Posted by: PapayaSF at June 11, 2006 2:30 PM

Papaya:

Come, come. Surely you can see the difference between judging someone on the basis of his proven actions and judging him on his ascribed beliefs.

Posted by: Peter B at June 12, 2006 6:08 AM

Peter;

Surely we can judge someone on the basis of the proven actions of his belief system? After all, who here has difficulty in judging someone based on his belief in Socialism?

Posted by: Annoying Old Guy at June 12, 2006 10:36 AM

Thank you, AOG. Peter, obviously there's some fuzziness and uncertainty when we compare individuals and their actions with the belief systems they espouse. But I'd like to see much, much more distance between the more obnoxious tenets of Islam and the average Muslim.

Sure, maybe Muslim immigrants to the U.S. can acculturate. But many of their spokesmen (e.g. CAIR) often take positions I strongly disagree with, such as the desirability of Islamic law. And the experience of European countries is troubling. I believe in a degree of American exceptionalism, but it makes me nervous when Muslims don't seem to able to acculturate to any other new country, and instead want their new countries to adapt to them.

Posted by: PapayaSF at June 12, 2006 12:45 PM

Surely we can judge someone on the basis of the proven actions of his belief system?

Belief systems don't have actions. People do. I suppose you can make the case that certain very limited/short term political and religious cults like Nazism or anarchism or death cults imply slavery to subversion by definition, but there is no way Islam fits that bill and, anyway, even there there are lots of armchair anarchists tending their gardens and doing the shopping for "mumsy". BTW, you can usually distinquish those kinds of truly menacing creeds by their contempt for family and efforts to undermine and interfere with it. That's hardly Islam.

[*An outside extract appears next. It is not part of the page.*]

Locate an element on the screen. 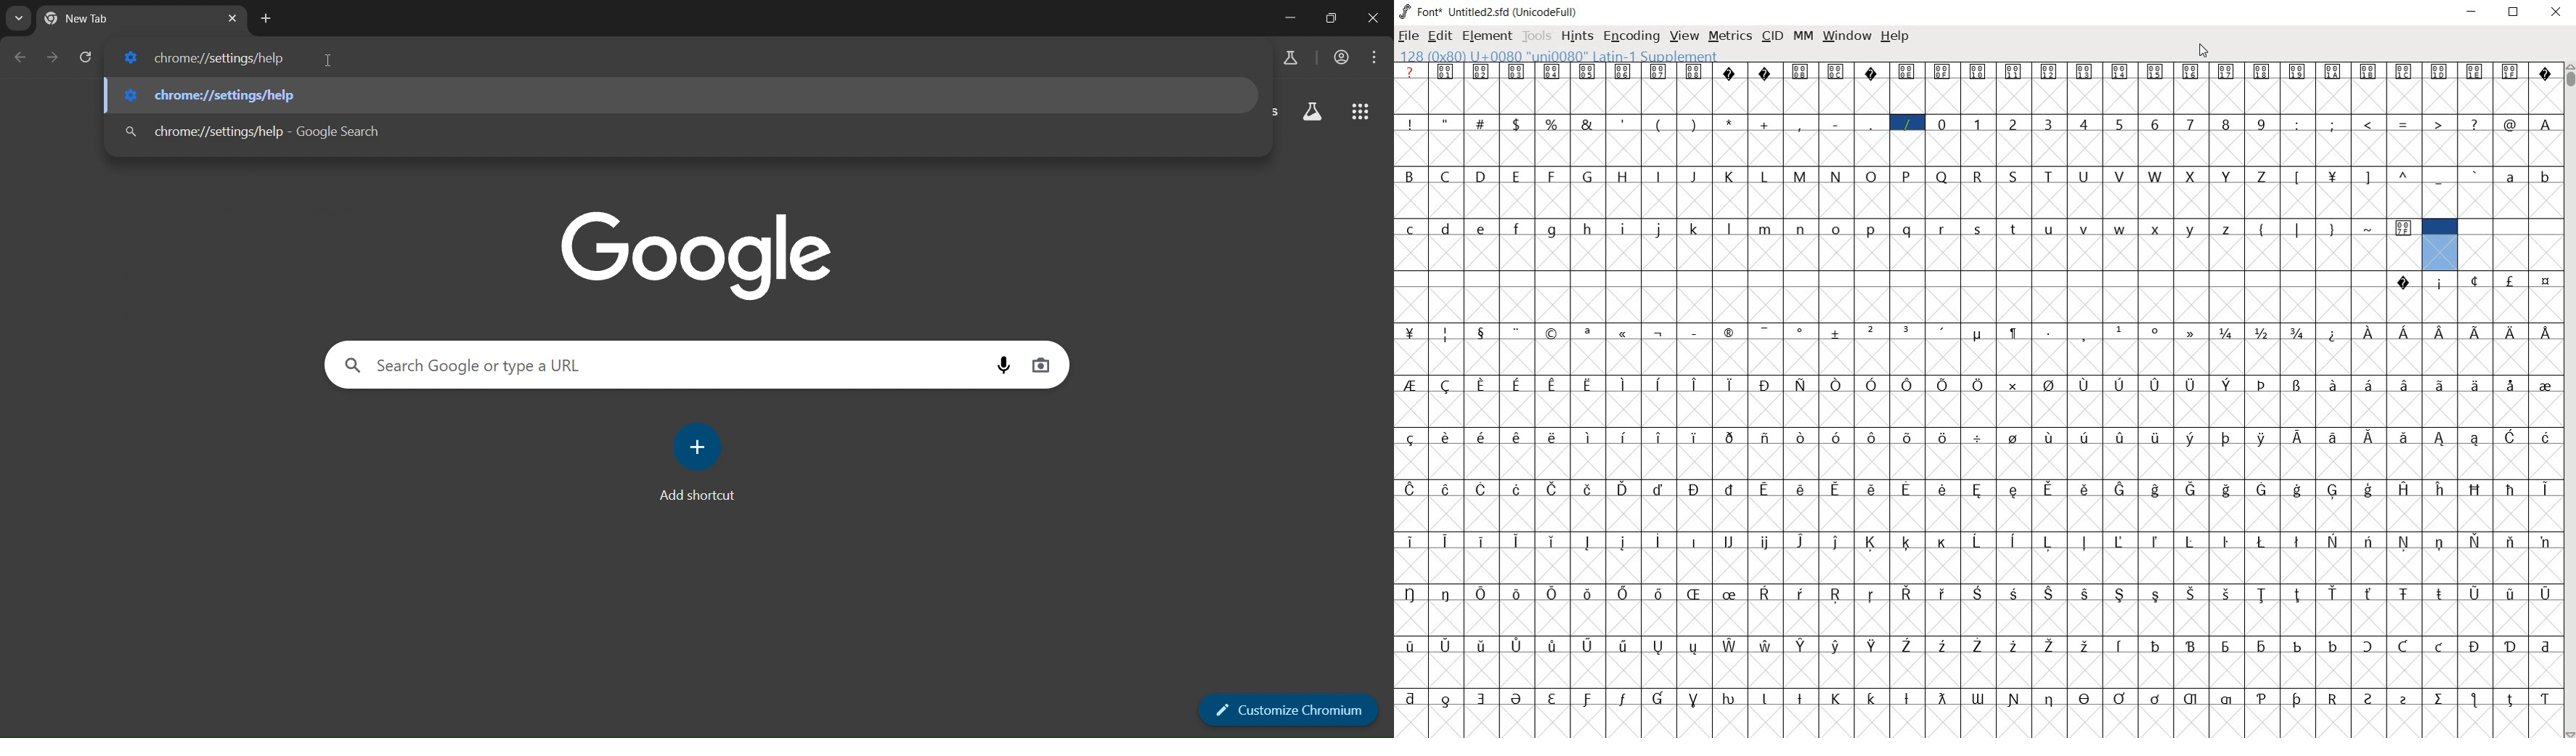 This screenshot has height=756, width=2576. Symbol is located at coordinates (2051, 644).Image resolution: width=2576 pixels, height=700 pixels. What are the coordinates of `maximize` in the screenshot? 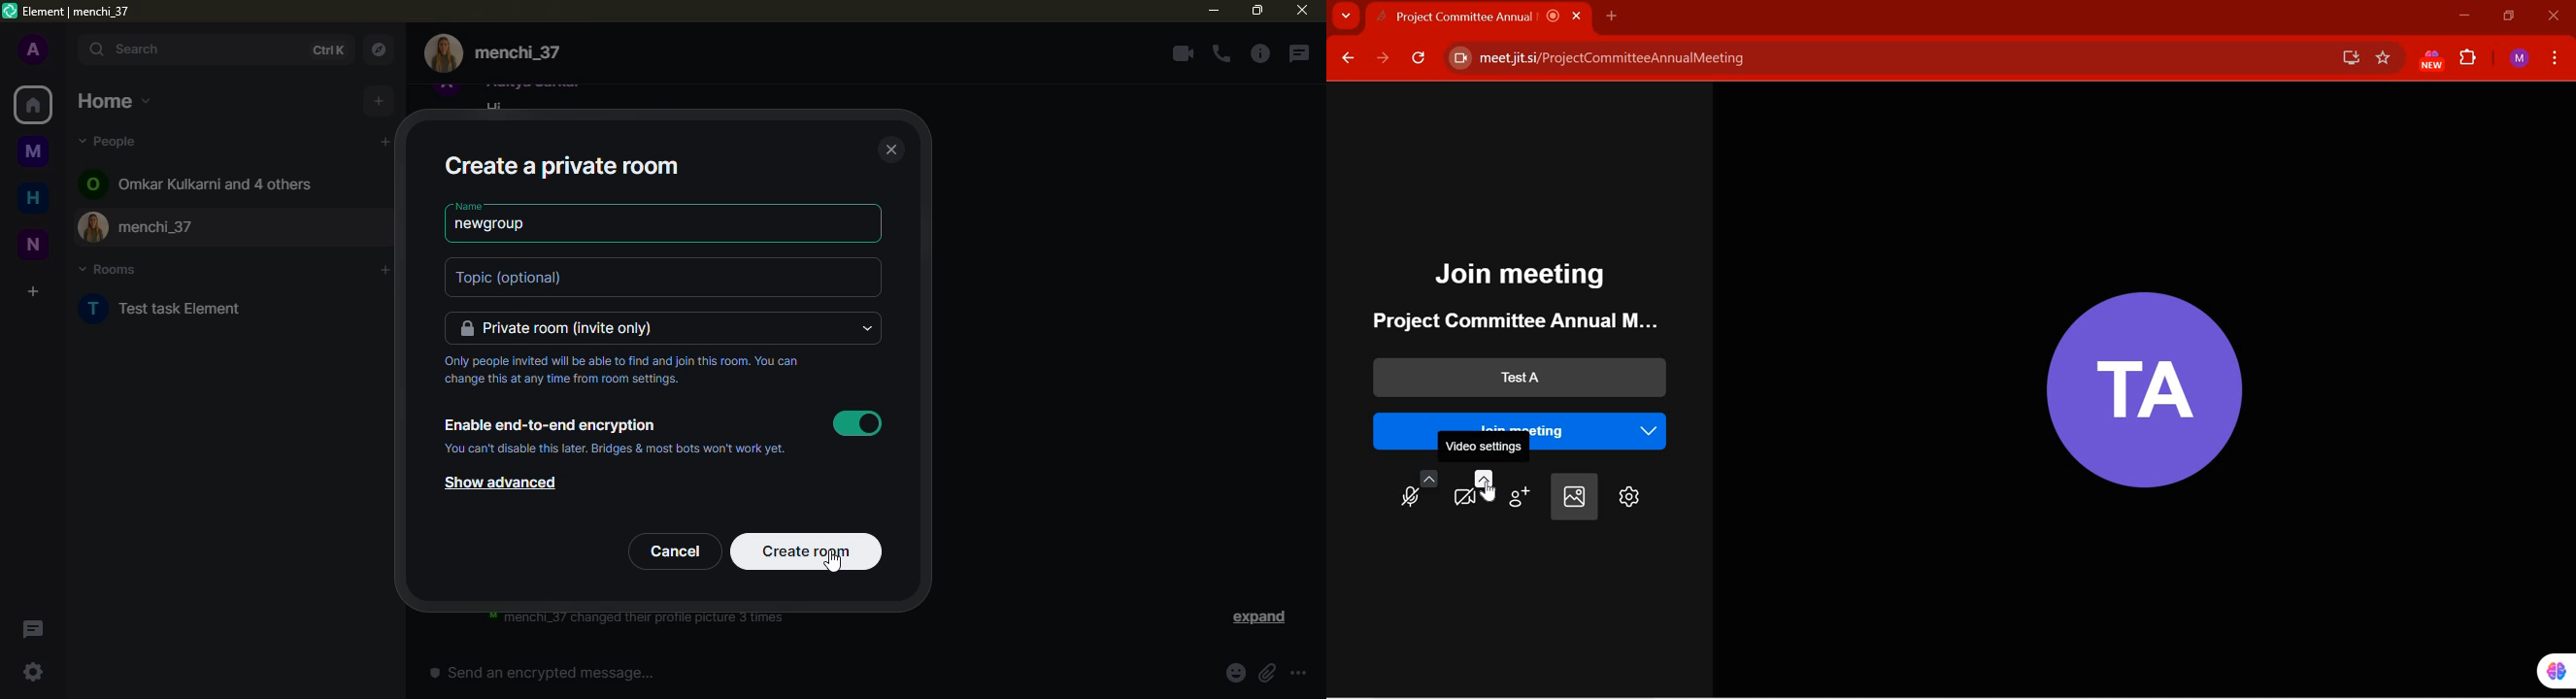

I don't accept the analogy to socialism, which can't be compared to a 1400 year old established religion. But even there, a very large percentage of Jewish and East European immigrants from about 1900-40 were fervent socialists. Are you sorry you let them in? In the 1930's, German-Americans in very large numbers were attracted to German nationalism and were arguably organized in more threatening ways than anything modern Muslims have done. The Irish-American refusal to let the old country go is legion and has, at times, been outright subversive. And don't forget the whole Catholic Church was considered an implacable opponent of democracy until at least the end of WW1.

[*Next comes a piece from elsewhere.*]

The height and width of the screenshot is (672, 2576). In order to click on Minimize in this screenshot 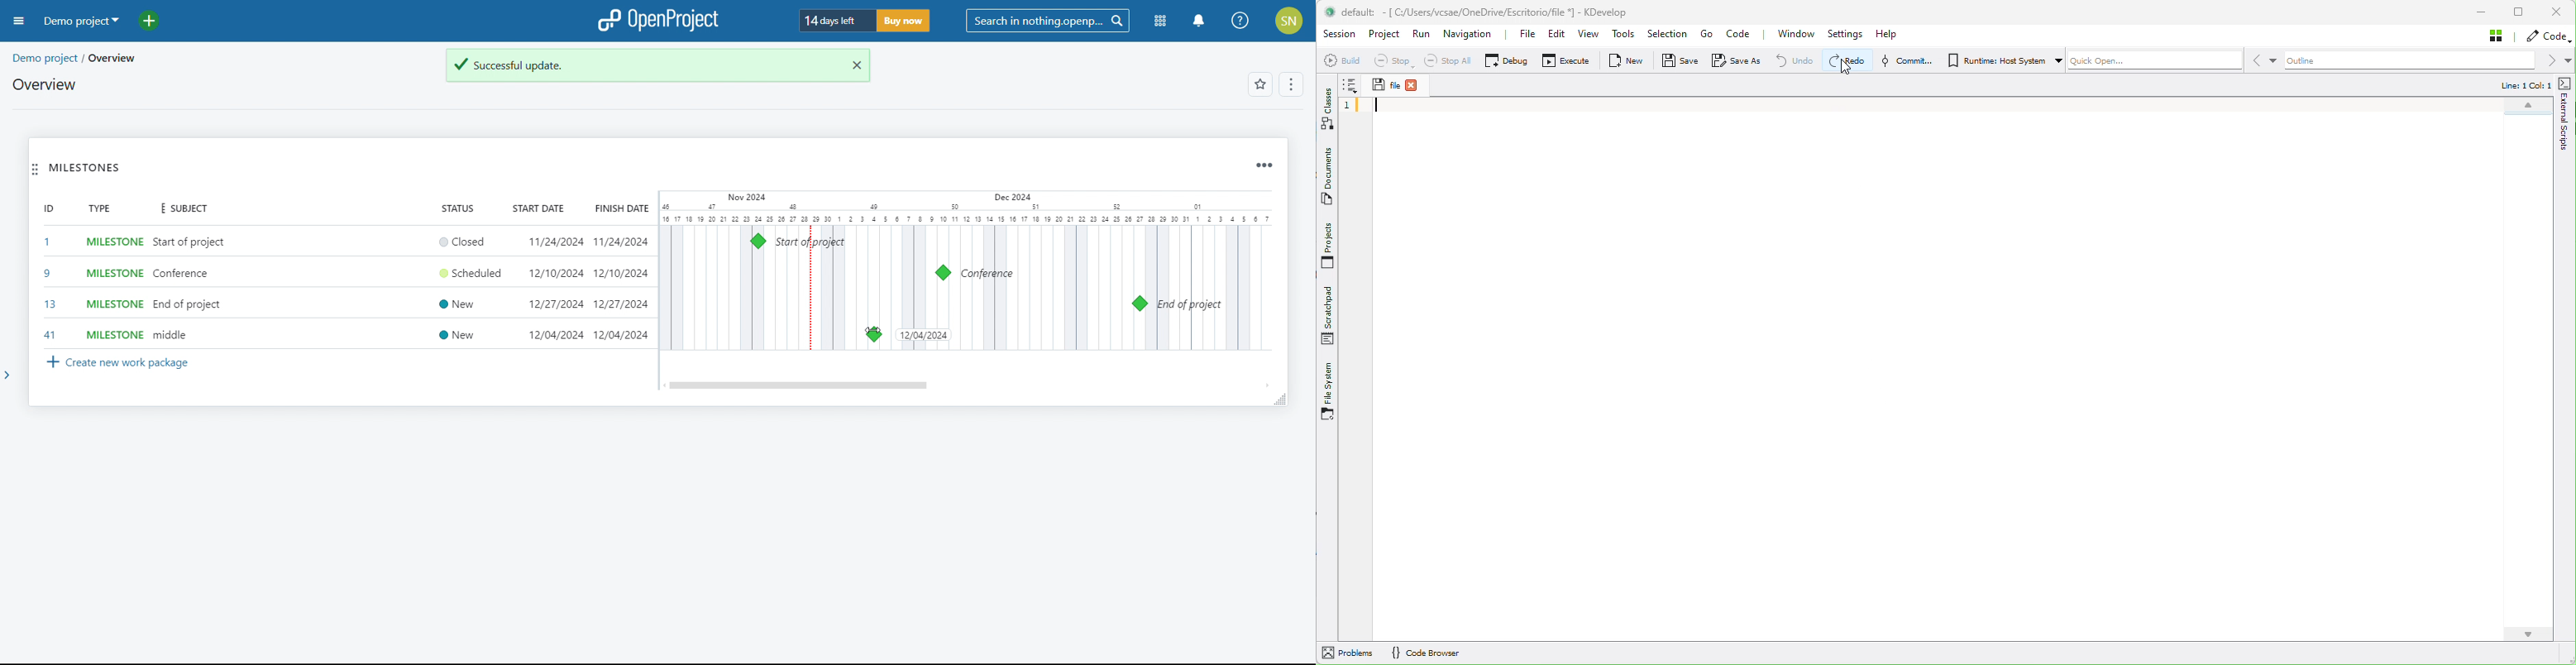, I will do `click(2483, 12)`.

I am not as blase about all this as you may think, but there is no way anyone has ever said anything to convince me that violence or religious oppression (as in "kill the infidel") or theocracy or anti-Americanism are "intrinsic" to Islam. If they were, Islam never would have demonstrated the historical resiliency it has, because those are all losing proposition in the long term. And I never heard anyone ever suggest they were until at least the mid-1980's, which makes me wonder where everyone was for the previous 1,380 years. We already have millions of successful Muslim immigrants. This doesn't mean we should be blind and stupid and adopt the New Zealand nun theory of national security, or pretend modern Islam is analagous to the Anglican Church, but it isn't Islamicism. Let's not forget who shopped Zarqawi and why and which journalists broke out in applause at the news.

Posted by: Peter B at June 12, 2006 4:04 PM

Gosh, Peter, if the mark of a "truly menacing creed" is undermining and interfering with the family, then do those Israeli kibbutzes count?

As for socialist immigrants: it's easier for people to outgrow a political ideology than a religion. And Germans and Irish and such never wanted to impose Sharia worldwide. But your fallacy here is to say in effect: "These earlier groups turned out not to be existential threats, therefore no other ethnic/religious group can be an existential threat."

As for Islamic history, for roughly the first 900 out of those 1,400 years, Islam was expanding largely by the sword, and clearly a force for violence and religious oppression. And what percentage of majority-Muslim countries today have religious freedom? If someone or something exhibits a characteristic 2/3rds of the time or more, it's not unreasonable to call it "intrinsic."